=== Source material ===

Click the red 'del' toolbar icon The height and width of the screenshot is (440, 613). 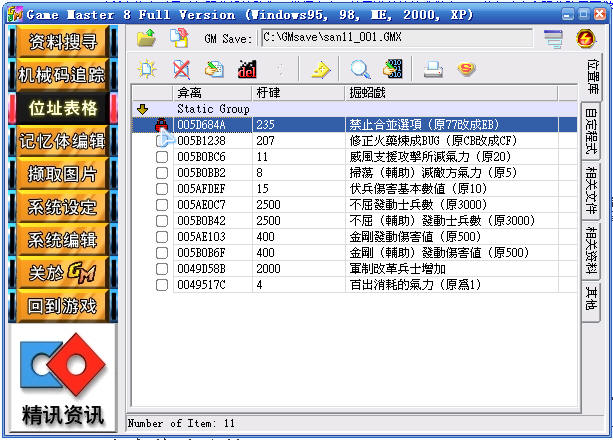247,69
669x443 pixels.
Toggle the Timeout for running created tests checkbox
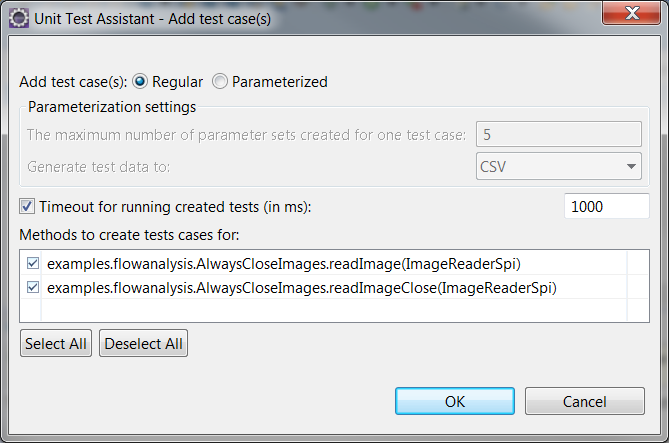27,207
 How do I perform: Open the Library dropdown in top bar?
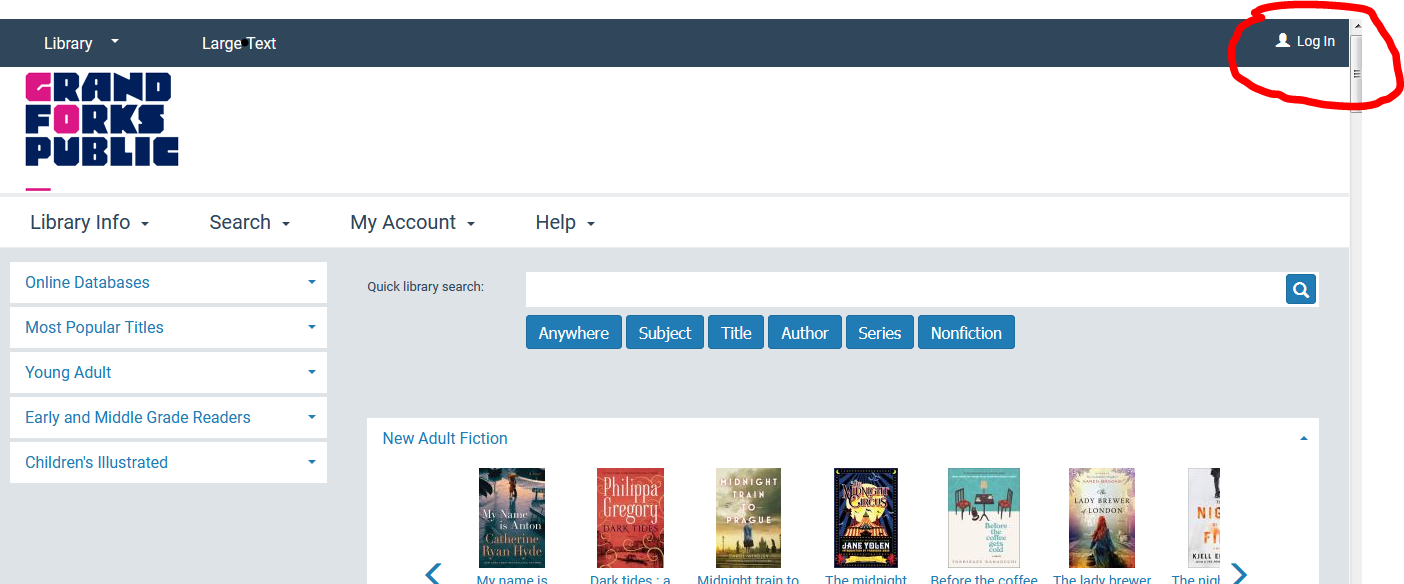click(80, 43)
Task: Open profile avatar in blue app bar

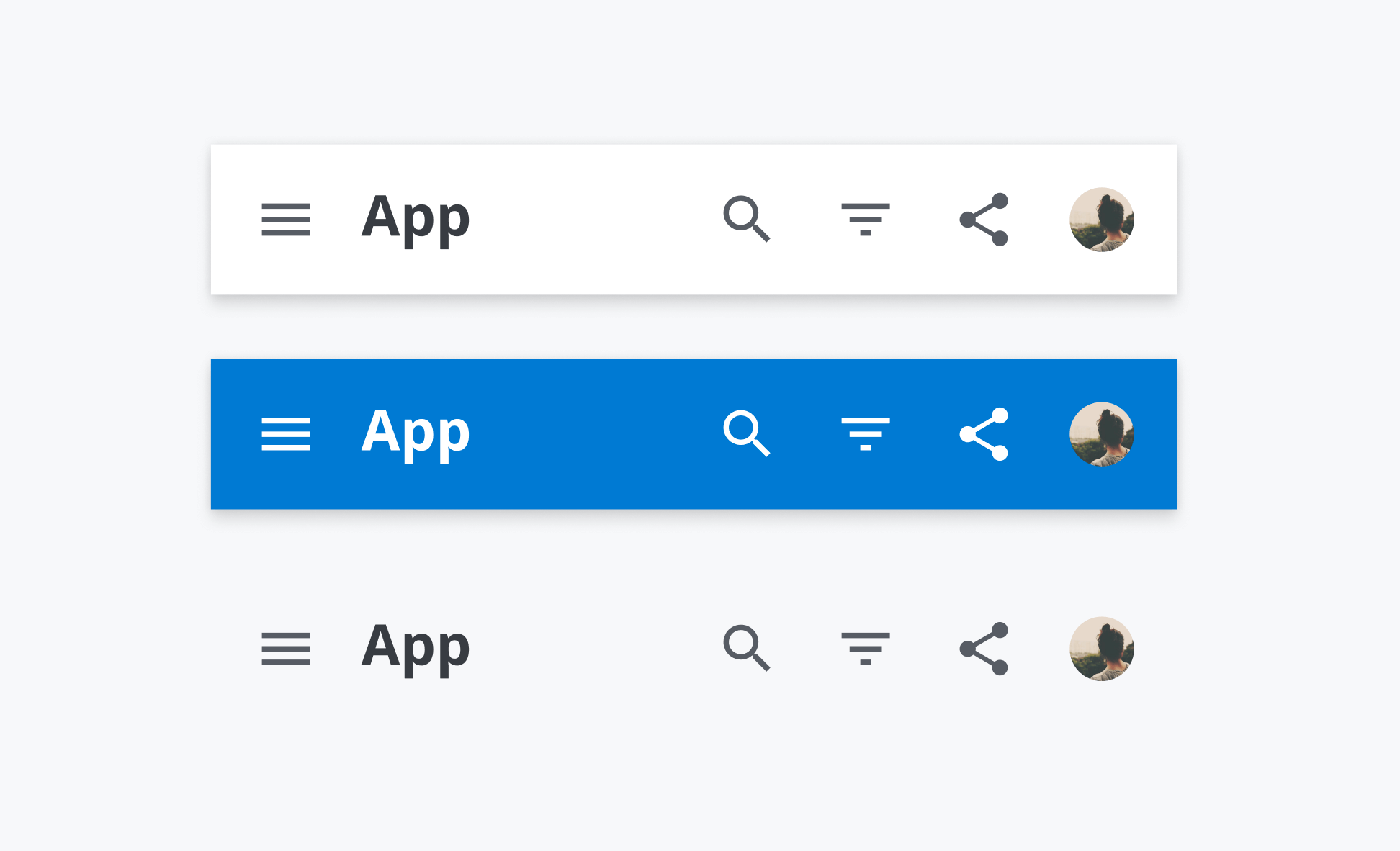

===

* _Work instructions_:
Could you write out the records above again, starting at the line that contains "669x443 pixels." and ending at the end of the records, both included, shifting every answer coordinate by 127 and leaving the pictures out?

* _Exercise response_:
669x443 pixels.
Toggle the Timeout for running created tests checkbox
154,334
 How do I perform: Open the Library dropdown in top bar?
click(207, 170)
Task: Open profile avatar in blue app bar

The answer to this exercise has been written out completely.